Try not to have a good time ... This is supposed to be educational. - Charles Schulz

You got your stereotypical homeschool mom. History recalls a denim jumper, flybacks and white Keds. Southern homeschoolers don't care for the terminology but we have, indeed, evolved.

Spicier than ever, homeschool moms are copiously diverse: Bull by the horns. Janet Jackson flavored control. Tinsy bit obnoxious but always determined. Always on the scene. Kindly mean.

She will amaze you with her courage and shame you with her strength. She will bore you with her endless chatter about curriculum and tutors and unnecessary peer pressure. She refuses to acknowledge socialization because how do you know what her kids are up to. "What state legislature could care more about mine than me?" She's thrifty and scary.

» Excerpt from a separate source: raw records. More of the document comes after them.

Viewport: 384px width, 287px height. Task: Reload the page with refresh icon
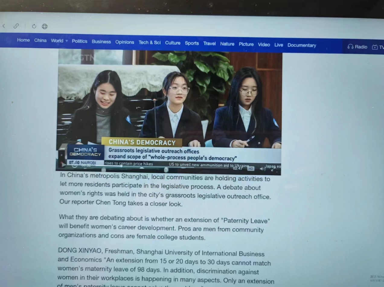(34, 26)
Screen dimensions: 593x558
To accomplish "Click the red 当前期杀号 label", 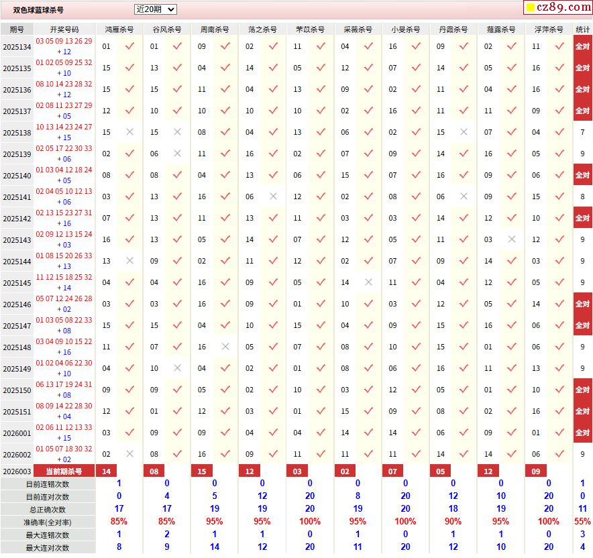I will 64,471.
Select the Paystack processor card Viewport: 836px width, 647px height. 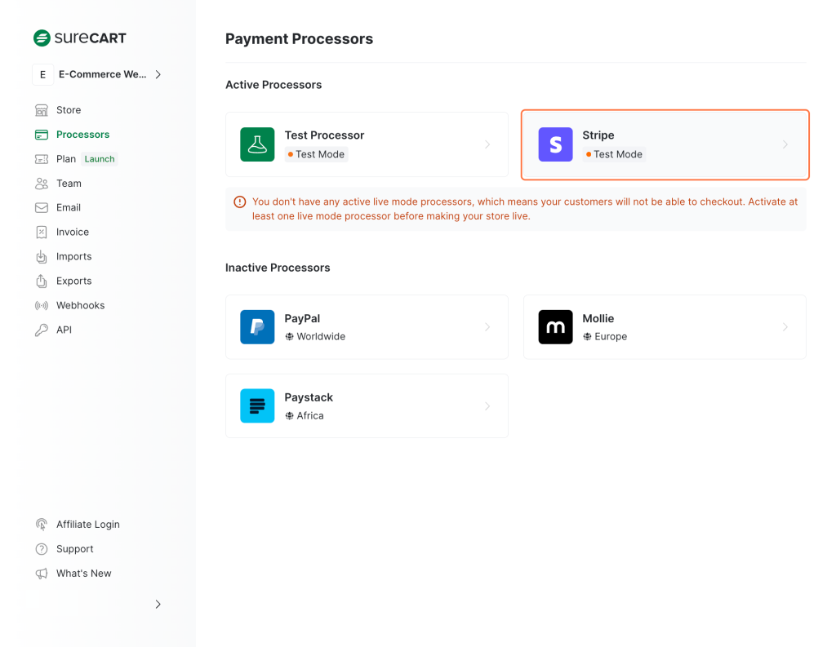click(367, 405)
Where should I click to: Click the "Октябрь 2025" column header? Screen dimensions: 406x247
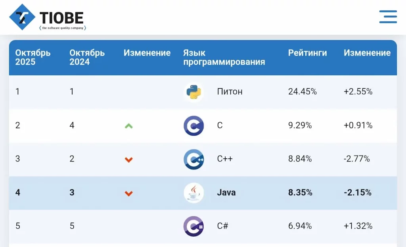(33, 57)
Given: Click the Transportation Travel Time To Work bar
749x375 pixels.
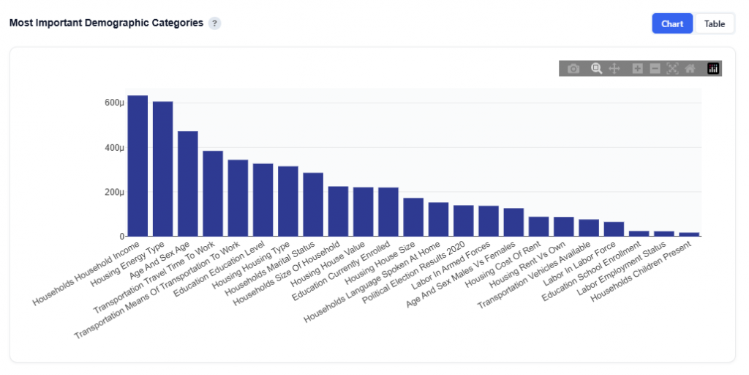Looking at the screenshot, I should click(213, 194).
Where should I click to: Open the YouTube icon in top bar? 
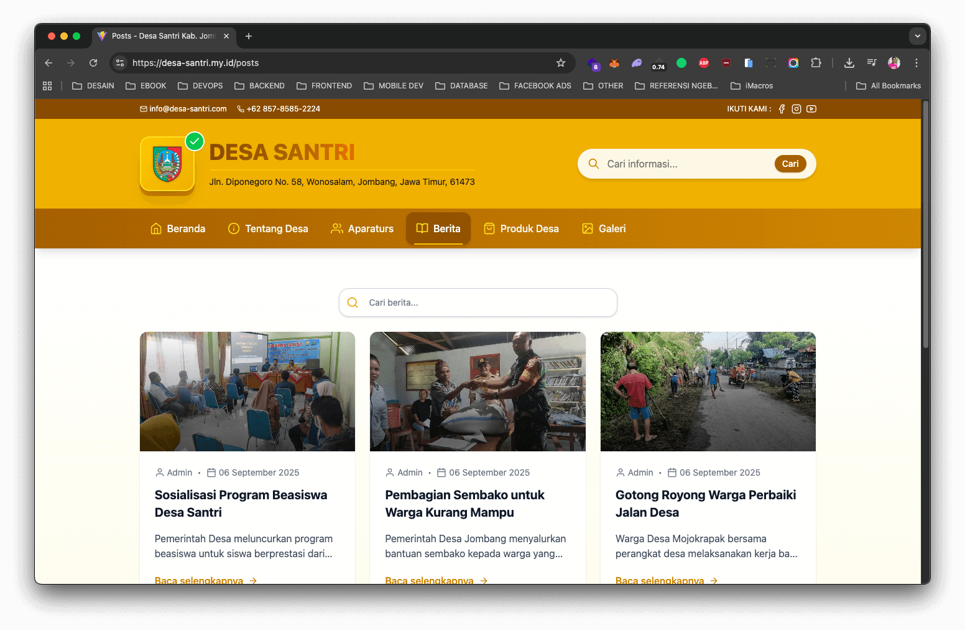click(x=811, y=109)
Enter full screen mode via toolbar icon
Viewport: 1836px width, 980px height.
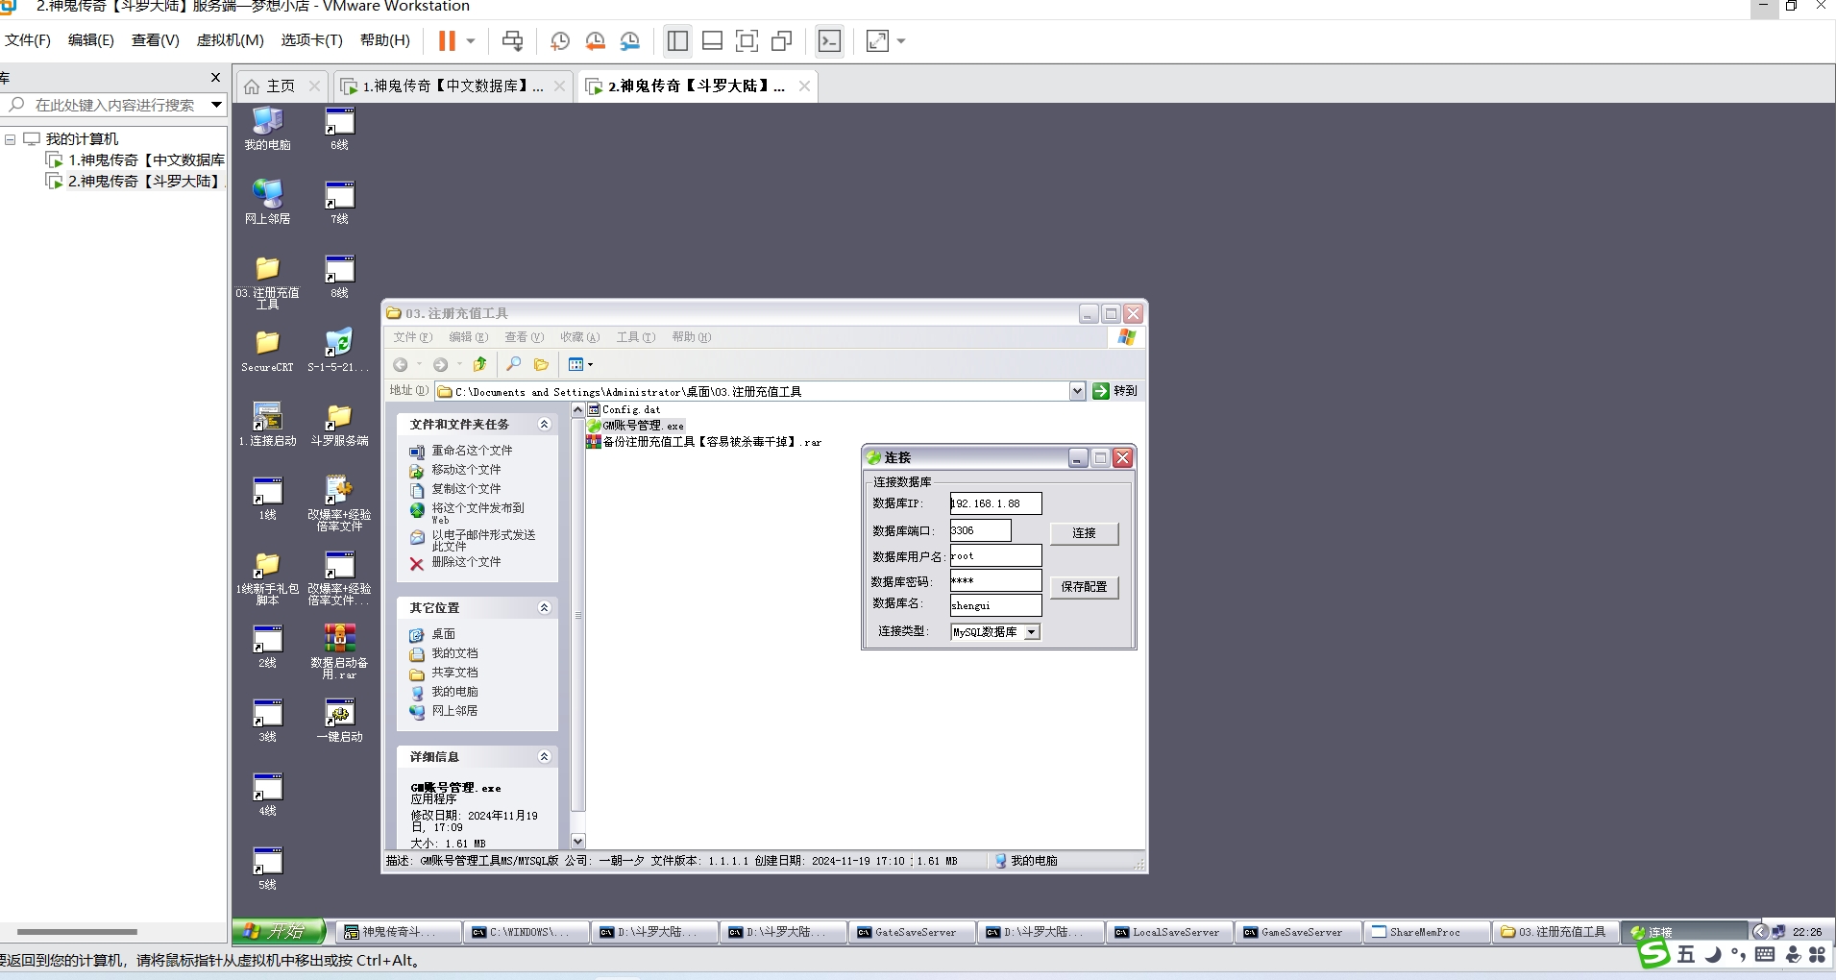tap(747, 40)
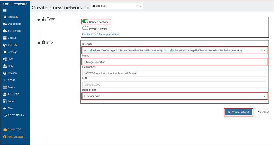Screen dimensions: 274x145
Task: Click the Jobs gears icon
Action: coord(5,59)
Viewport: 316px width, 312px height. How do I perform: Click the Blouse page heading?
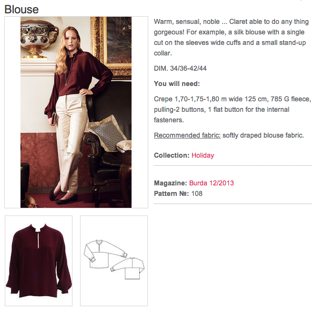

She will dig until she finds it or do it herself. Channeling Olympian determination, she will become what is required. She knows Merriweather Lewis and photosynthesis and semicolons. Dinosaurs, Da Vinci and what George Washington ate for breakfast. Her head swims with the Multiplication Facts Rap. (It's a burden, to be sure.)

She's an Abeka or eclectic. She schools at home or hones her school. She's a tester or Not. She persuades to convince but has her mind set.

She learns delicate doesn't do but tender will. She channels Optimism once a year and once again. She seasons and scowls because she is a tough crowd.